21st Century School Segregation: The Power of Neighborhood Schools

My first two years of teaching, I commuted to work—45 minutes one way, an hour and a half the other. My gas bill was insane and I was constantly stressed out from the traffic. I wanted to move closer to my school, but didn’t really want to live in Kent. Although I loved the staff and the students, I knew I wanted to eventually work in a more urban school. Commuting was the norm for most teachers in our building, and a majority of my colleagues drove in from surrounding cities. We’d joke about the benefits of living out of district—time to plan in the car or going to a bar without worrying about running into parents. But, I always felt the drawbacks outweighed the benefits. I was so exhausted I didn’t feel like I was doing my best teaching. I barely attended after-school activities like dances, football games or musicals. I felt like I wasn’t supporting my students enough and only had a surface level understanding the community’s values.

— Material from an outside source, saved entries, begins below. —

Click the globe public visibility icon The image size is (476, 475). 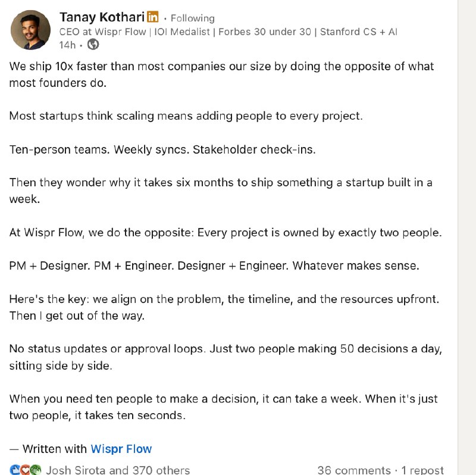93,44
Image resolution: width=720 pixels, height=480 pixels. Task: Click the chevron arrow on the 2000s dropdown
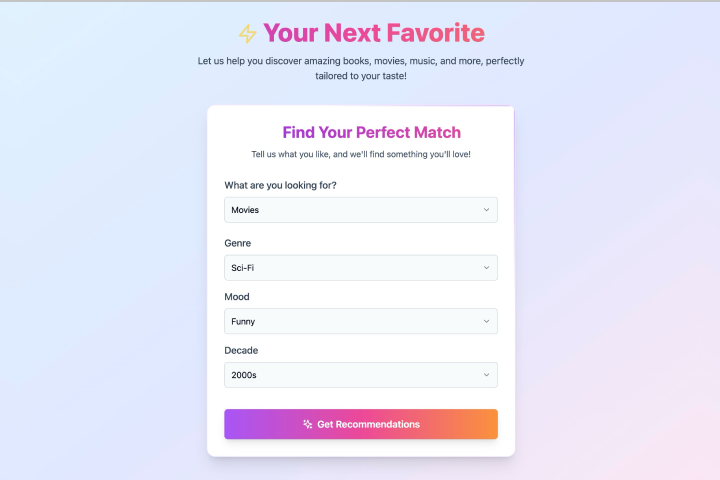(x=486, y=375)
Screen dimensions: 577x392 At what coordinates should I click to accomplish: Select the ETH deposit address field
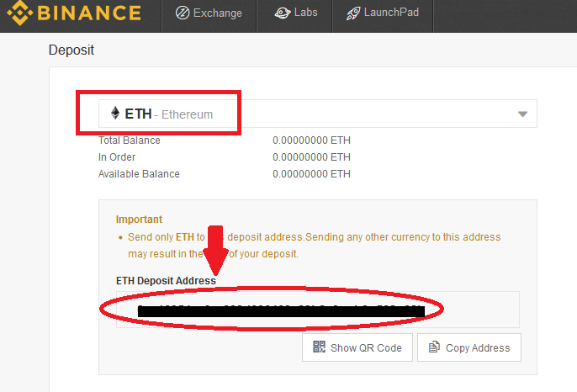pyautogui.click(x=318, y=310)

Deep down, I knew that living so far away from where I taught was counter to my belief system. I grew up as the kind of missionary kid that actually lived in the village my parents worked in. My parents home schooled us so that they could integrate their ministries into our daily lives (that meant at age 8 I was helping deliver babies in the prenatal clinic my mom built in the garage). This is why, after two years at Kentridge High School, I eagerly accepted a job in Clover Park School District just ten minutes from my house. Now, I teach at Lincoln, eat my way up and down 38th street (shout out to Vien Dong, Zocalo, and Dragon Crawsfish!), shop at Cappy’s and the 72nd Fred Meyer, and live on the Eastside of Tacoma. I love it.

I believe in neighborhood schools.

I believe in living and teaching in my neighborhood school.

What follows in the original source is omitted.